La liturgie nous présente ainsi trois exemples de véritables joies : Marie, Jean-Baptiste et Paul. En contemplant leurs vies, il y a certainement un aspect ou l’autre qui frappe plus notre imagination et notre cœur, et que nous pouvons essayer d’imiter en cette période. L’Esprit Saint nous invite à un vigoureux Sursum corda : « élevons notre cœur » vers les joies pures et solides que le Seigneur veut nous offrir, comme le cardinal Daniélou l’exprimait dans son journal :

« Magnificat : Ô Jésus, en contemplant l’âme de Marie, comblée de votre grâce et associée à l’œuvre divine de la rédemption de façon incomparable, [à] Marie qui est de ma race […], j’ai senti la folie qu’il y avait à s’attarder à de misérables soucis, quand vous l’appelez à être le confident et le dispensateur des miséricordes divines. Arrachez mon âme pusillanime à ces misérables voies où elle se traîne. Qu’à nouveau elle ne respire que pour votre œuvre, qu’elle gémisse et prie sans cesse, aspirant à votre règne dans les âmes ; dans ce monde si bouleversé, ô Jésus, comment puis-je être si insouciant, sinon parce que mon cœur est si incroyablement endurci – et comment puis-je ainsi dormir quand vous êtes en agonie. Tant de légèreté révolterait dans n’importe quelle entreprise humaine – et c’est votre œuvre, Jésus, que je traite ainsi. Et vous me pardonnez. Mais, je vous en conjure, que ce pardon si miséricordieux ne m’encourage [pas] à rester tiède. Que je puise dans ma reconnaissance un désir immense de me signaler à votre service et de réparer un peu par-là du mal que j’ai fait et de mes immenses négligences. Je vois bien que je n’ai encore jamais traité votre œuvre comme une chose urgente, qui se traite sans cesse. J’ai passé ma vie dans l’oisiveté. Oh ! Jésus, changez mon cœur, donnez-moi dès maintenant un cœur ardent à votre service, un cœur donné à Dieu, sans réserve. Brisez mon cœur endurci et donnez-moi un cœur de chair. Dilatez mon cœur étroit et resserré, et rendez-le magnanime en le remplissant de votre charité [16] . »

 


[1] Pape François, Evangelii Gaudium, nº 1.
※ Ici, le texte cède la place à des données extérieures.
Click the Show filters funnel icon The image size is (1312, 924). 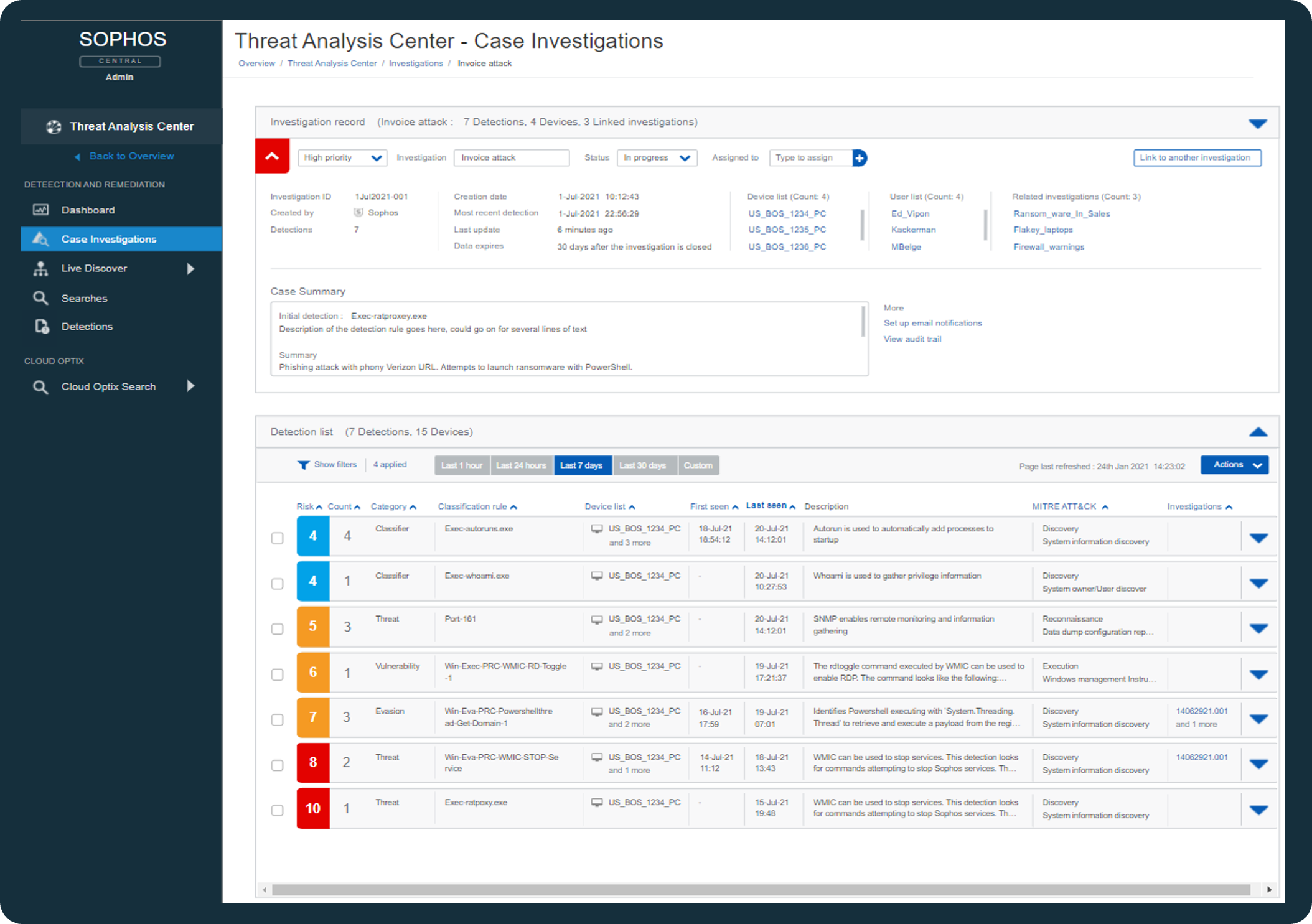pos(303,465)

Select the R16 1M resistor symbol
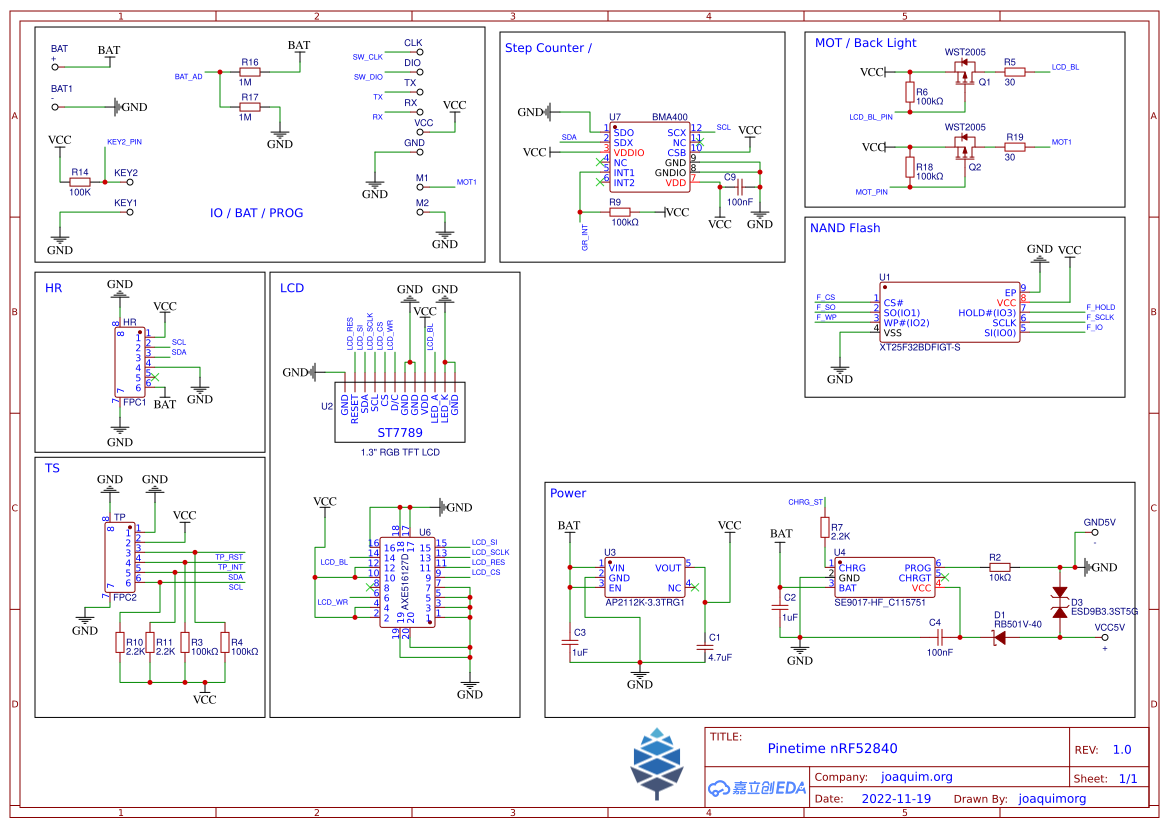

[2] Bossuet, Premier abrégé d’un sermon pour le jour de Pâques, dans Œuvres complètes (Lefèvre, 1836), tome IV, p. 424.

[3] Blaise Pascal, Pensées, nº 149.

[4] Benoît XVI, Angélus du 11 décembre 2011.

[5] Bienheureuse Julienne de Norwich, Le Livre des révélations, chap. 86, citée par Benoît XVI, Audience générale du 1er décembre 2010 (avec une biographie de la sainte).

[6] Cité par Maître Eckhart (Dieu au-delà de Dieu, Albin Michel, 1999, Sermons n° 34, p. 36).

[7] Jean-Paul II, Encyclique Dominum et Vivificantem, nº 20.

[8] Sainte Thérèse-Bénédicte de la Croix (Édith Stein), Source cachée (œuvres spirituelles), Ad solem – Cerf, 1999, p. 252.

[9] Saint Basile de Séleucie, Sermon 39, 4-5 (PG 85, 441, cité dans Homéliaire patristique, Brepols 1991, nº 81).

[10] CEC, nº 787.

[11] Saint Ambroise, Commentaire sur saint Luc, 2, 26 : PL 15, 1642.

[12] Paul Claudel, Magnificat, NRF, Tome III, 1910, p. 556.

[13] Pape François, Audience générale du 6 août 2014.

[14] Pape François, Méditation matinale, 24 juin 2013.

[15] Conchita Cabrera de Armida, À ceux que j’aime plus que tout : confidences de Jésus aux prêtres, éd. Pierre Téqui, 2008, p. 46.

[16] Jean Daniélou SJ, Carnets spirituels, Cerf, 1993, p. 266.